Tech
YooouuuTuuube was the pinnacle of Adobe Flash
Flash may have had its faults, but it was a huge force for creativity on the early web.
As you were at home celebrating the end of a dismal past year, Adobe Flash officially died a quiet death. Its discontinuation marks the end of an era in the internet's life when people experimented with how the web might look, before it standardized around feeds and platforms. Flash's innovation was that it made it easy for anyone to create interactive content on the web rather than just static webpages.
Trippy — There's perhaps no better example of the creativity Flash enabled than YooouuuTuuube, a project that reimagined videos as mesmerizing collages. Tiles filled the screen, mirroring each frame of a video as it progressed to create a pulsing feeling. Any YouTube video could be run through the app by simply entering its URL; people have commented that YooouuuTuuube was a favored way to watch videos while tripping on psychedelics.

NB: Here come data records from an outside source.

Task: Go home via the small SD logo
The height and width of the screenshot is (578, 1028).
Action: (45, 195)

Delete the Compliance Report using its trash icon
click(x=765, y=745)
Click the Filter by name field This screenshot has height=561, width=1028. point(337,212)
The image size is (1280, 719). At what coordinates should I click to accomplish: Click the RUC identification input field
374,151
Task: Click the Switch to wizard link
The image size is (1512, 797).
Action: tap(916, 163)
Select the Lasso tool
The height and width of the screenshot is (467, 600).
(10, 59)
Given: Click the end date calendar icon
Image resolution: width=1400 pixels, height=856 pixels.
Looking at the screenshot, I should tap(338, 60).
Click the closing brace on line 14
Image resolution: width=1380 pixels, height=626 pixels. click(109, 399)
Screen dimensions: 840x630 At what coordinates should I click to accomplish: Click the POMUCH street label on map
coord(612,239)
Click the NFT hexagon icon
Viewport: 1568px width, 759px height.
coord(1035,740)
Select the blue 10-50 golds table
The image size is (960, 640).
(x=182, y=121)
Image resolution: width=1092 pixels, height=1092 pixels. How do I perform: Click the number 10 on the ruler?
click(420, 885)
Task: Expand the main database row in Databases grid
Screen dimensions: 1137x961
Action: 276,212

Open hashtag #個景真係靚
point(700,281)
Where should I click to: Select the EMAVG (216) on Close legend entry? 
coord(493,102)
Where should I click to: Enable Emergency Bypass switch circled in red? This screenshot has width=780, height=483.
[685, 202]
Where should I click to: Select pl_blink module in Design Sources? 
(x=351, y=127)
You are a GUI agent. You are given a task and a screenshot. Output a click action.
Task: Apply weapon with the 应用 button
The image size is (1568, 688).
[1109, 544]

Early web hacks — In a series of tweets commemorating the app, its creator David Kraftsow describes how YooouuuTuuube was uniquely made possible by the same faults that led to Flash's demise. Apple CEO Steve Jobs famously wanted to kill the tech for being slow, but Flash was also riddled with security holes. Kraftsow stumbled upon a vulnerability in the multimedia platform that let him bypass measures that prevent apps from scraping videos off of YouTube.
YouTube and others go to great lengths to block third-party apps from scraping content off their platforms. There are various reasons why they do this. Facebook famously doesn't allow other sites to export its friends lists, out of fear that users could more easily migrate away. And for obvious reasons, YouTube has an obligation to block those once popular sites that created song rips by downloading music videos and extracting the audio. So any app or service that tries to pull information from these platforms sees its IP address blocked pretty quickly.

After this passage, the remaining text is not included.